Anonymous 0 Comments

Having more trees helps the environment, planting them only helps if they flourish. If you plant a magnolia seedling in the Arizona desert, you just killed a tree = not helping.

Fortunately, the people who organize reforestation projects choose the right sort of trees for the place they are reforesting. There are many, many places in the world that have vastly fewer trees than they would naturally have. So, you don’t need to be that careful to move the tree population in the right direction. If the lot containing your house your would naturally have 30 trees, and you plant 2, you’re not getting close to the “too many trees” level.

Anonymous 0 Comments

The only bad aspect is water usage, but that can be overcome by using trees suited to the climate (at minimum) or planting indigenous trees.

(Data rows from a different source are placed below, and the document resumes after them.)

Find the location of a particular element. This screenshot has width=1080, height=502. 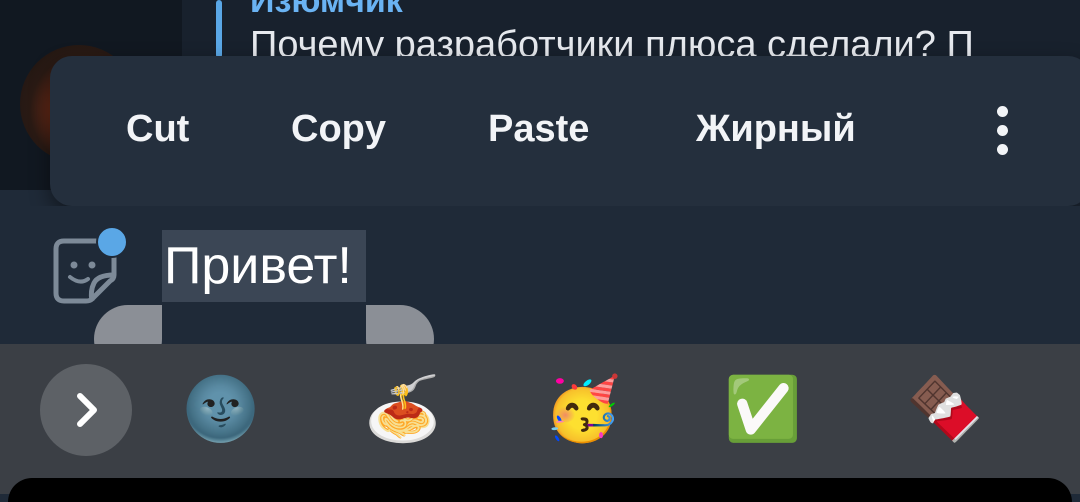

chevron-right-icon is located at coordinates (87, 410).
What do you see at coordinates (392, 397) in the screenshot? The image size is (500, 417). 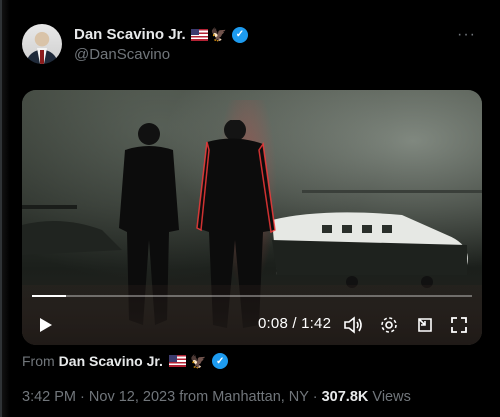 I see `views-label: Views` at bounding box center [392, 397].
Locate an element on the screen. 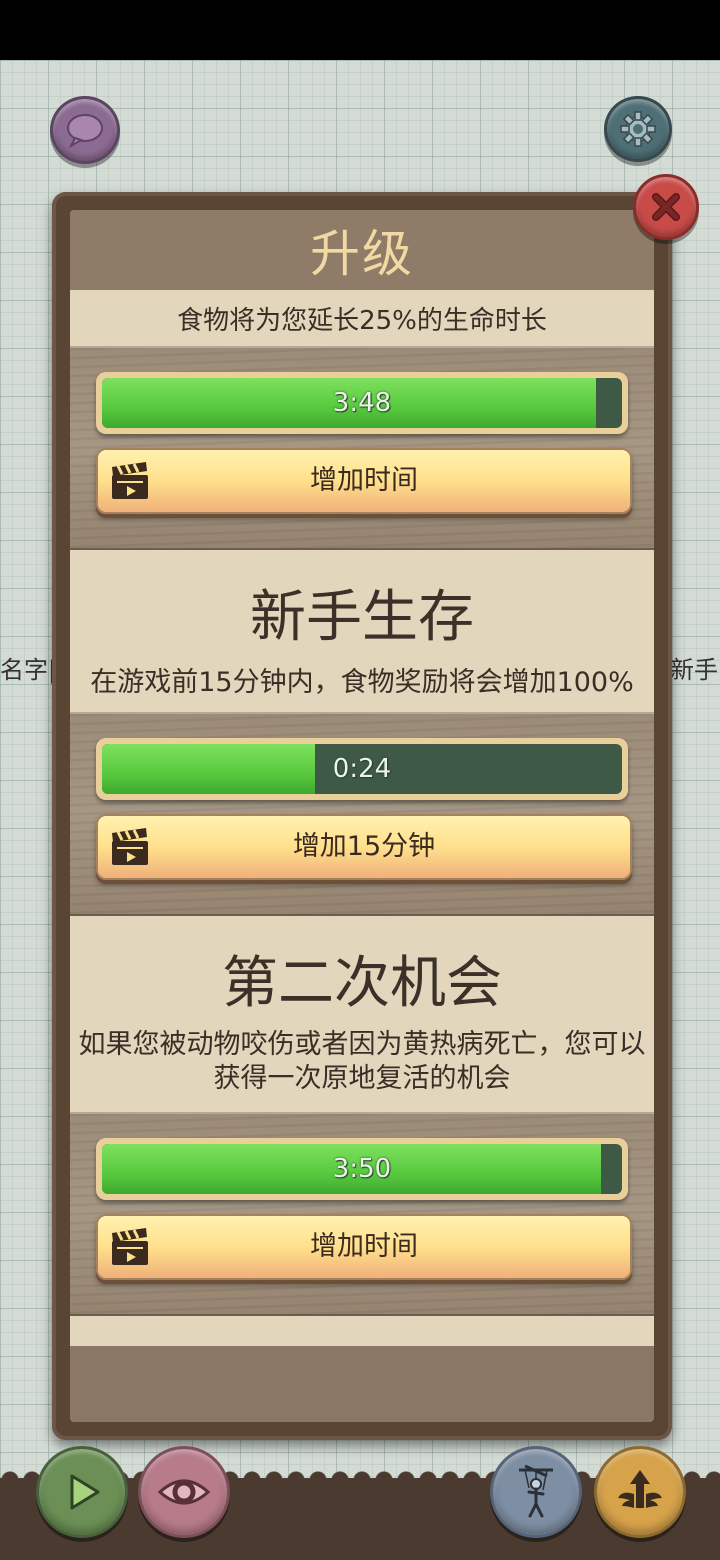  eye-icon is located at coordinates (184, 1492).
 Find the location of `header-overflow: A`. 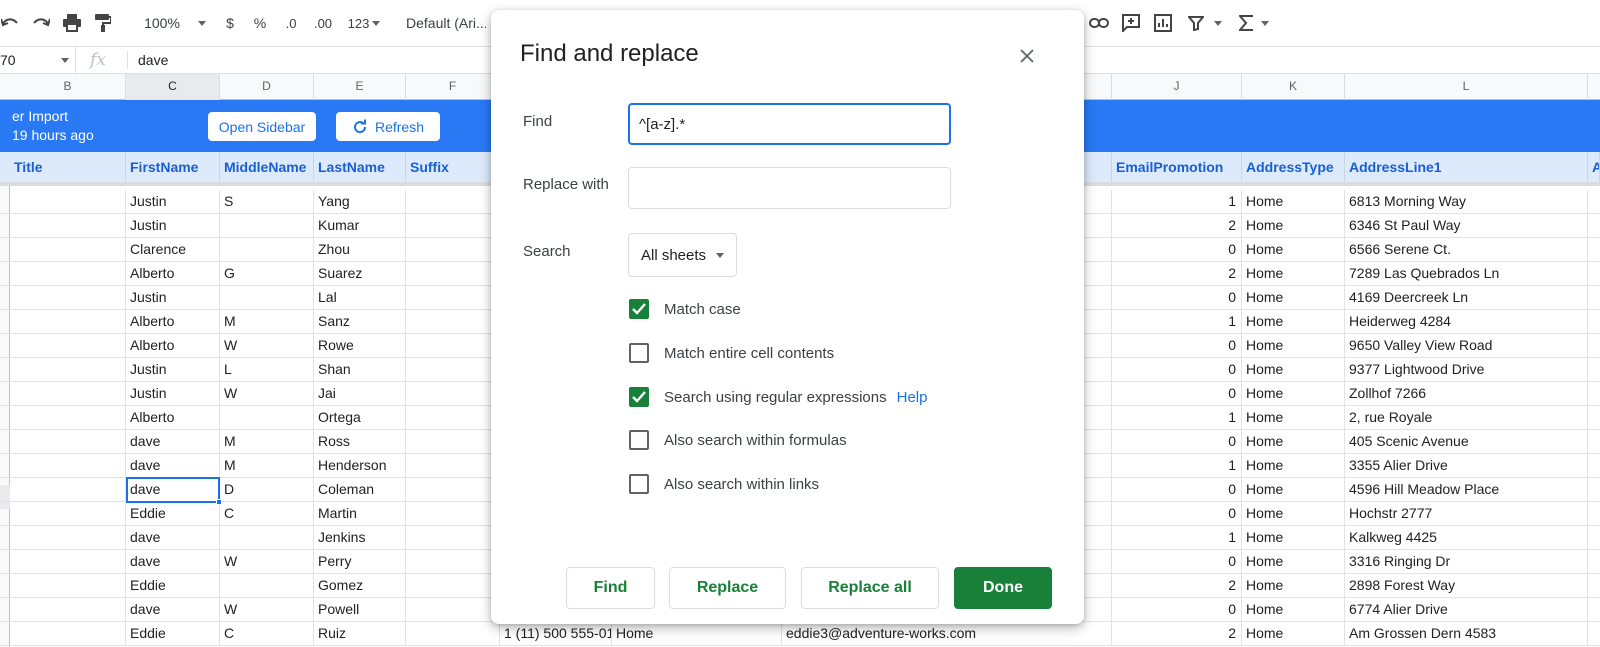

For example, there are loads of Australian blue gum (Eucalyptus) trees in South Africa, but they use a lot of water. They dry up riverbeds in some areas.

But most tree-planting initiatives would probably plant indigenous trees and keep their water usage in mind.

Anonymous 0 Comments

Having trees in urban environments decreases rain run off and therefore flooding downstream and helps shade lower buildings (decreasing the need for air conditioning). They also prevent wind from removing top soil and other nutrients that we prefer to stay in one place. They also encourage animals, improving the biodiversity of the area.

The problem with planting too many trees haphazardly can create issues of competition where the trees are battling each other for space and nutrients. Another issue with poor planning occurs when only one type of tree is planted, which leads to mass deforestation if a virus or pest attacks them. An example is the mountain ash which was once the only tree planted on suburban boulevards (when I was a kid). The ash borer came through and wiped out almost all of them (and the rest were cut down proactively). A mixture of trees may or may not prevent further pests from spreading, but it wouldn’t lead to an entire area from being decimated.

Anonymous 0 Comments

Trees produce about 260 pounds of oxygen a year… Trees, along with other organisms create the air you/we breathe. They’re also a habitat for animals. Nature doesn’t sit down and plan where trees are planted, humans callously cut down thousands of trees A DAY and we need to replant more than we cut down. In my opinion… we need more trees and less people. I’m not saying kill people to save the trees, but curb the human population and downsize through attrition, lessening the burden of countries trying to feed the masses, less pollution, crime and a slew of other demons that come with over population.